──────── Supplied data ────────

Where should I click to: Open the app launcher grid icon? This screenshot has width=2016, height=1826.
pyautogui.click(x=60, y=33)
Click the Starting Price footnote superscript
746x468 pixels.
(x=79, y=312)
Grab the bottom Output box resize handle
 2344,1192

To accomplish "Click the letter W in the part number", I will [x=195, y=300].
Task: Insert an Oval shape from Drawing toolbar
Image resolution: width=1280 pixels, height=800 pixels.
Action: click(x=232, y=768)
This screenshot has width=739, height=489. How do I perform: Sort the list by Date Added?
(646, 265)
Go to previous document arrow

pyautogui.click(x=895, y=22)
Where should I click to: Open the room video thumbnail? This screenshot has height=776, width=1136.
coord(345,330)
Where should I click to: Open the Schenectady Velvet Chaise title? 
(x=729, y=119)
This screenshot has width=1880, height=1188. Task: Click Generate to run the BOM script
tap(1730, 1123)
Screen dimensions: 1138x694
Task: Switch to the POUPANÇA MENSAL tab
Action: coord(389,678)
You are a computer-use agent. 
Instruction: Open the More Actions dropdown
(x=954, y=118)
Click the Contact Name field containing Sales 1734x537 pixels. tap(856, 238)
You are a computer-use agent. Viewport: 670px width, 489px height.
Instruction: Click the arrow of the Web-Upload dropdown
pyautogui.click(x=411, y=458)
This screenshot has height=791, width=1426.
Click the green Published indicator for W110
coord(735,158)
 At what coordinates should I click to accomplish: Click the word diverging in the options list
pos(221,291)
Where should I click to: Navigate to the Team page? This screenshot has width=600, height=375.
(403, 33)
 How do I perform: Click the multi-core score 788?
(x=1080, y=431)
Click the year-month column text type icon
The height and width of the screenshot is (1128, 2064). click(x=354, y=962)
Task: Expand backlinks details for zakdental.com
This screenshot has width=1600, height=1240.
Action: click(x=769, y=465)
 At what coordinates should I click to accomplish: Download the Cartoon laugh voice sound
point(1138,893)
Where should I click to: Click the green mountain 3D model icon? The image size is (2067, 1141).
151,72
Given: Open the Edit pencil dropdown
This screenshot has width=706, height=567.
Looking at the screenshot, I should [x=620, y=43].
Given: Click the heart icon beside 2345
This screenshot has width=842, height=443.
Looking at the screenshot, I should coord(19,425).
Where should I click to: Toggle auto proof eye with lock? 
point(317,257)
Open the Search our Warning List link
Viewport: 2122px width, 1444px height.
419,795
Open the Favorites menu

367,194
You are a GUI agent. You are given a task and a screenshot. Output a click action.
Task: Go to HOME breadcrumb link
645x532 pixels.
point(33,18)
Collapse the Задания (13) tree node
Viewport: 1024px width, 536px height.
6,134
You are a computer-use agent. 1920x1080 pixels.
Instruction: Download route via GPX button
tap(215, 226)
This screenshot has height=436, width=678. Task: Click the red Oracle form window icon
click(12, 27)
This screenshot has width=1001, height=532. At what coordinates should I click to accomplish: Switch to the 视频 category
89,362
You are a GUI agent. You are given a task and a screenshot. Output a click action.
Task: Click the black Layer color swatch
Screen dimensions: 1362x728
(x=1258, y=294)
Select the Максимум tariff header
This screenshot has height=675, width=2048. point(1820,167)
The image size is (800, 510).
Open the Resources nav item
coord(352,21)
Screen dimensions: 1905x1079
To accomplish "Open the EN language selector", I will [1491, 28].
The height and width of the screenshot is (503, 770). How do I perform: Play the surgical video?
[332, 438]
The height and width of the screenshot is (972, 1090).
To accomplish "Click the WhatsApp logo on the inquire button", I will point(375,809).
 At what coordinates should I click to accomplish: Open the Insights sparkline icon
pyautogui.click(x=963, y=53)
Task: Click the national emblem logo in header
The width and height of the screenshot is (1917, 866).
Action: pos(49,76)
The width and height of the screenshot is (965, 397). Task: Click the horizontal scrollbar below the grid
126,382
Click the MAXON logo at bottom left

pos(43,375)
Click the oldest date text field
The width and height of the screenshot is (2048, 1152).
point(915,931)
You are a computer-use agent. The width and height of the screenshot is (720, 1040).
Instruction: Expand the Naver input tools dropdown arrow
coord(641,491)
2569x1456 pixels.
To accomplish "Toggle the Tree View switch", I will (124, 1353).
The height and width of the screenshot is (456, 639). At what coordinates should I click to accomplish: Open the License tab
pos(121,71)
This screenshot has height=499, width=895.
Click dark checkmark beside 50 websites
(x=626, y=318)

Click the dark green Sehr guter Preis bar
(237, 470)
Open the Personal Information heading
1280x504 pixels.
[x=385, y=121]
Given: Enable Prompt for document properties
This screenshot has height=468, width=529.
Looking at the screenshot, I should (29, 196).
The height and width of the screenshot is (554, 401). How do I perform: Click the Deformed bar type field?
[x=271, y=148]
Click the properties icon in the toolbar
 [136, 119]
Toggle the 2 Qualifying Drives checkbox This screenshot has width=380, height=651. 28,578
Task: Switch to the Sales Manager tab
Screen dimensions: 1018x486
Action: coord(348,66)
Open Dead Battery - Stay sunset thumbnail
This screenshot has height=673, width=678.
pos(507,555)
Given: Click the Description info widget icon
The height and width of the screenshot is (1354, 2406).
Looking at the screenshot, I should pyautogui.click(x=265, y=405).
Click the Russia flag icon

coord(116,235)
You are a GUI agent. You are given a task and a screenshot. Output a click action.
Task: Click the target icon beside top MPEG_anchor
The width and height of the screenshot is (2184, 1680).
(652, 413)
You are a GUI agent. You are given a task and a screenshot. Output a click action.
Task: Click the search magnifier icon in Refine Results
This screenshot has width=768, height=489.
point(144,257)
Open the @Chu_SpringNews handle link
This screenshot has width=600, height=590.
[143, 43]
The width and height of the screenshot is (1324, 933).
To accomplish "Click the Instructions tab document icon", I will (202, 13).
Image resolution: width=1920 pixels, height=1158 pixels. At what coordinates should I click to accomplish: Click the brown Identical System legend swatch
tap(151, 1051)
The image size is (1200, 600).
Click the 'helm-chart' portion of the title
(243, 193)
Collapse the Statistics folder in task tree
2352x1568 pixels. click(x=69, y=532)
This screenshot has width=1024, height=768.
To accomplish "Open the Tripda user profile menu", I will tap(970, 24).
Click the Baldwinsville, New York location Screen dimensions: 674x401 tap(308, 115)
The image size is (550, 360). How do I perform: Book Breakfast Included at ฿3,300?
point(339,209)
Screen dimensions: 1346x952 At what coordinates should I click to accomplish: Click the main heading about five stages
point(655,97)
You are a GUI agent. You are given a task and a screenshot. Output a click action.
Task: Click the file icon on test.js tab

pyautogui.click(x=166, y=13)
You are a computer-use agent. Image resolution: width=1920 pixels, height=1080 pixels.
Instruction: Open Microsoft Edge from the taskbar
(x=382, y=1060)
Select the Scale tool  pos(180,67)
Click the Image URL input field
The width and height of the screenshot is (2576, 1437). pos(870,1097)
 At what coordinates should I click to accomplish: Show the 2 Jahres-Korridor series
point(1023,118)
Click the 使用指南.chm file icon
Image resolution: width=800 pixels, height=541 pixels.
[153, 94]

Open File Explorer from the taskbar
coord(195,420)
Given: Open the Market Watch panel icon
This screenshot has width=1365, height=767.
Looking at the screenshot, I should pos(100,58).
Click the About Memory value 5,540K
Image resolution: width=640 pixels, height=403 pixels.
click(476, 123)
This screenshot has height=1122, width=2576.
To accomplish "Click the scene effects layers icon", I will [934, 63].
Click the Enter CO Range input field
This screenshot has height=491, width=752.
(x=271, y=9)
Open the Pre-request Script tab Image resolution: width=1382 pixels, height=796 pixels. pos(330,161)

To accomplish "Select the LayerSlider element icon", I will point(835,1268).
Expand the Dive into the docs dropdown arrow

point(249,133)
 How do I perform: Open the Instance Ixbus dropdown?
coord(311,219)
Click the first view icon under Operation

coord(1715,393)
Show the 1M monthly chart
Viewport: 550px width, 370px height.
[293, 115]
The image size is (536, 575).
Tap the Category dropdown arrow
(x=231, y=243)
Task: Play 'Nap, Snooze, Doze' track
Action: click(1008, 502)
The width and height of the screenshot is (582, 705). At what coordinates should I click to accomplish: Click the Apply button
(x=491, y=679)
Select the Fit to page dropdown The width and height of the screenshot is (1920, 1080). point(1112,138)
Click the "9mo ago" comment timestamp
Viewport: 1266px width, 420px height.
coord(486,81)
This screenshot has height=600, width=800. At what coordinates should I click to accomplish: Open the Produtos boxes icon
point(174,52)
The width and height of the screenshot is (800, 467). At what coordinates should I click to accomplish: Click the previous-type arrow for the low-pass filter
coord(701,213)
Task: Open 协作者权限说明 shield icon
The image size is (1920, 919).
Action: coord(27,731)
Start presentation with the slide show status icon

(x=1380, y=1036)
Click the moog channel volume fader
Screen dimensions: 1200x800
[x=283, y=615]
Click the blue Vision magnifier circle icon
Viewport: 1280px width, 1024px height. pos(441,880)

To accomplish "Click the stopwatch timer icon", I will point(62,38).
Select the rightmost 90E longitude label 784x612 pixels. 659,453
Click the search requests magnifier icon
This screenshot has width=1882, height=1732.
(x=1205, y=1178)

────────

#### Aim of the exercise
Recast the stretch of the listing from the line containing "Click the Baldwinsville, New" through the line containing "pyautogui.click(x=166, y=13)", both included, as a two-column CSV with the headers instruction and action. Give one row for each instruction and its answer, with each value in a single quoted field and any line breaks turned into spaces.

#### Result of the exercise
instruction,action
"Click the Baldwinsville, New York location Screen dimensions: 674x401","tap(308, 115)"
"The image size is (550, 360). How do I perform: Book Breakfast Included at ฿3,300?","point(339,209)"
"Screen dimensions: 1346x952 At what coordinates should I click to accomplish: Click the main heading about five stages","point(655,97)"
"You are a GUI agent. You are given a task and a screenshot. Output a click action. Task: Click the file icon on test.js tab","pyautogui.click(x=166, y=13)"